WHAT TO DO. Reproduce the lines below, from the line containing "You are a GUI" through the line containing "pyautogui.click(x=83, y=28)", including both of those lines. Leave the pictures out of your copy.

RECORDS TO USE.

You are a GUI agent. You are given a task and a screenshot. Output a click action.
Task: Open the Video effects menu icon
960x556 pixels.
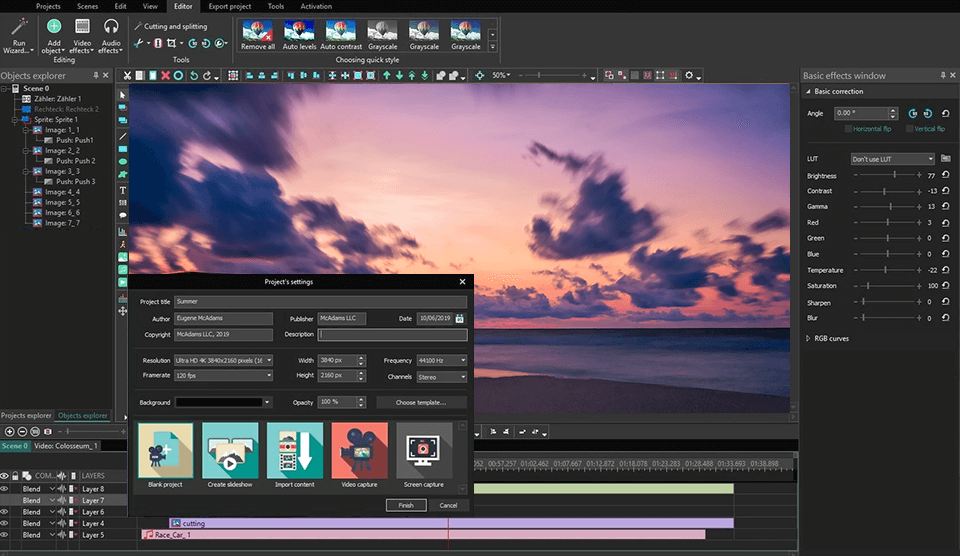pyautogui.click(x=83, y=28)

==

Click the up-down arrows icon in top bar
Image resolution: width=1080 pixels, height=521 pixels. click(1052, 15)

---

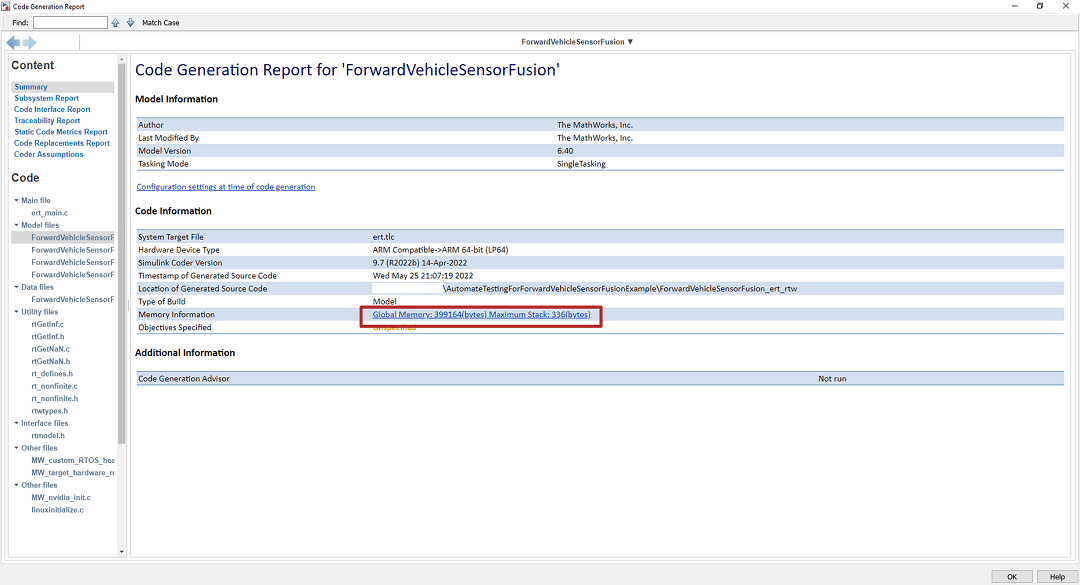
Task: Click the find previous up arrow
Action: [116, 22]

THE RESPONSE.
You are a GUI agent. You are given a task and a screenshot. Output a click action.
Task: Open the Video effects menu icon
960x556 pixels.
pyautogui.click(x=83, y=28)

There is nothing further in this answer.